E quando esco per qualche minuto dalla stanza della mia apnea, Penelope mi viene incontro con una sua fresca creazione: è quella che io chiamo ‘la parte sopra’ del costume, ma che la madre onora del suo vero nome: top. Mia moglie valuta l’opera con occhio clinico, tira un po’ di qui, è da stringere di qua, e Pepe, senza disquisire, lei che ha preso il soprannome di ‘avvocato’ alla scuola materna, si rituffa alla ricerca della perfezione.

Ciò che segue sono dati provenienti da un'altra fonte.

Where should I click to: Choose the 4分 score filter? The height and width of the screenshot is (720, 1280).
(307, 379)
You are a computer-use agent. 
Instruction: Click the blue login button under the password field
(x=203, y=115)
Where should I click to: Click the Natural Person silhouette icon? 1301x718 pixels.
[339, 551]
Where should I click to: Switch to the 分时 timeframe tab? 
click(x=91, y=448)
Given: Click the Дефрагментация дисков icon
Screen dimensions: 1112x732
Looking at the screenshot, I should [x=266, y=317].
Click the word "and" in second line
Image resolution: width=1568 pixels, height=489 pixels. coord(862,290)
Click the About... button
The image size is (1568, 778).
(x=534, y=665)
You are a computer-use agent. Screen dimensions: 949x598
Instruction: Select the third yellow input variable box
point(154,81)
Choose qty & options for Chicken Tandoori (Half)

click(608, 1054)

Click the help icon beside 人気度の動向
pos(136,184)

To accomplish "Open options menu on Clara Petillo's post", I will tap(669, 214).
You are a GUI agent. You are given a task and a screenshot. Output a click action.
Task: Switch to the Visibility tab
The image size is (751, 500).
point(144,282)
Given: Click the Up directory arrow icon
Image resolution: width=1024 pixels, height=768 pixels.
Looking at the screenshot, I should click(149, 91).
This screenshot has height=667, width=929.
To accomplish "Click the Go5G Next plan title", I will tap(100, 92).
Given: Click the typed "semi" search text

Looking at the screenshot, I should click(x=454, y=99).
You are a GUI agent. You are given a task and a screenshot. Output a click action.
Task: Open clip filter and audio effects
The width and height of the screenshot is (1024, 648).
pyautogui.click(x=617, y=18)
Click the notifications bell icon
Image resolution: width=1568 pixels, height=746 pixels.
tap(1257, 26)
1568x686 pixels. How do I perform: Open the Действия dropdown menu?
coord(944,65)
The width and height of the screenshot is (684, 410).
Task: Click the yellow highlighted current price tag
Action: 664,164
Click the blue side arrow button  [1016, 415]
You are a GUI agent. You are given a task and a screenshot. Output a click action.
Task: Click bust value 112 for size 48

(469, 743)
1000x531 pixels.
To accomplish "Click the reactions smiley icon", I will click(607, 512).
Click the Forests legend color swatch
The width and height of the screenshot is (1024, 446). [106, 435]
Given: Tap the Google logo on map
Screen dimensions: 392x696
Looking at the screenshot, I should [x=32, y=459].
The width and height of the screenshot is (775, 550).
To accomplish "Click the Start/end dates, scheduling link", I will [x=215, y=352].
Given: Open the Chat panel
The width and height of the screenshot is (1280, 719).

Anche se il tuffo che aspetta vuole il mare. La stagione promessa. Penelope resiste allo studio se ha l’estate nel mirino. E questo primo agosto la vedrà anche compiere i sospirati 18 anni. I ‘diciottesimi’ la sua tela, sono anche loro il top, delle feste. E ha deciso che sarà una festa unica, memorabile, liberatoria.
Oso riportare le parole del virologo Clementi: andremo in spiaggia con la mascherina. E mi appare subito la nuvoletta con la scena on the beach: le donne in mascherina e perizoma. Intercambiabili. Come foglie di fico sul corpo ancestrale di Eva. Roba da consumati voyeur.
Ma niente, anzi, Penelope si incazza, neanche l’avessi deciso io. Non riesce a vederci nessuna ironia, tantomeno il mio slancio erotico. L’argomento è religioso, tabù, non si può mettere in discussione la sua estate. Nessuno la rovinerà. Tantomeno un cazzo di virus.
‘Però l’estate non è tutto’, le direi, rubando la chiusa al poeta Franco Fortini. Ma io sono quello che si fa bastare l’origano.